4 Reasons Why States Shouldn’t Cut Corporate Income Taxes
As my colleague Elizabeth McNichol explained last week, policymakers in Louisiana, Nebraska, and North Carolina have proposed eliminating their states’ income tax and raising the sales tax to make up the lost revenue. Those plans won’t produce fairer tax systems or more “business friendly” environments, but that hasn’t stopped advocates in those states from pushing to eliminate the corporate income tax on top of repealing the personal income tax. Now, officials in Florida, New Mexico, and Missouri have offered their own proposals to cut corporate income taxes.
Proponents of the plans say they’ll stimulate the economy and create jobs. This idea isn’t new — but it still won’t work. As I wrote a few years ago when some policymakers made similar proposals, the plans won’t likely deliver on those promises, and they’ll also drain state budgets of revenues needed to fund public services, including services essential to long-term economic growth like education, infrastructure, health care, and public safety.
Here are four reasons why the plans won’t work:
- The budget cuts or other tax increases needed to offset the revenue loss would cancel any short-term stimulus. Corporate tax cut advocates often argue that they encourage job creation by “letting businesses keep more of their money” to invest in local economies. But, states must balance their budgets, so they must fully offset the revenue loss from corporate tax cuts through some combination of cuts in services and increases in other taxes. Those steps would cancel out whatever boost to the state’s economy that corporations might provide by spending their entire tax cut in-state (which is very unlikely, as noted below). The economy would lose as much as it gains.
- Corporate tax cuts could even reduce the total amount of economic activity in the state. Some of corporations’ tax savings would likely go to their out-of-state shareholders in the form of higher dividends, which is good for the shareholders but worthless to the state. And some of the savings would go toward paying more federal income tax. That’s because businesses can deduct their state corporate tax payments when calculating their federal corporate income taxes; a cut in state taxes means less to deduct, so higher federal taxes. Meanwhile, the state revenue loss from the tax cut would likely mean lower public-sector spending on goods and services, nearly all of which is in-state.

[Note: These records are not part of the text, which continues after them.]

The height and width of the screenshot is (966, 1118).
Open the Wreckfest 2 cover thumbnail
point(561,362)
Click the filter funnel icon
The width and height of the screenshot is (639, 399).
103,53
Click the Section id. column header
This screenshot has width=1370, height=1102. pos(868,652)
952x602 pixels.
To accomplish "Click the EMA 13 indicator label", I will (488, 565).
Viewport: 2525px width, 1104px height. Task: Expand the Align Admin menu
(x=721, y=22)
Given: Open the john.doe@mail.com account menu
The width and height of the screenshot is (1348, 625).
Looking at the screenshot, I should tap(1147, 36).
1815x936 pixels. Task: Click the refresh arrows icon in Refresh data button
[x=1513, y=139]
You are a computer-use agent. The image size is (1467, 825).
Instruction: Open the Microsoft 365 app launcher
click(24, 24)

- Corporate tax cuts do little, if anything, to boost corporate investment over the long run. Numerous studies show that even if states somehow managed to avoid budget-balancing cuts in services to pay for them, cutting businesses’ total state and local tax bill by 10 percent would likely boost economic output and jobs by about 2 to 3 percent above where it otherwise would be in the long run (10 to 20 years). But, since corporate income taxes account for less than 10 percent of total state and local business taxes in the vast majority of states, eliminating the corporate tax wouldn’t generate even 2 to 3 percent more long-term growth.
- Corporate tax cuts weaken long-term growth by leading to cuts in public services. Businesses need and demand high-quality education systems to produce skilled workers. They need well-functioning infrastructure to get their employees and supplies to their plants and their products to customers. They need police and fire protection. If states help pay for corporate tax cuts in ways that impair the quality of these services, even the tax cuts’ modest positive potential impacts likely won’t materialize.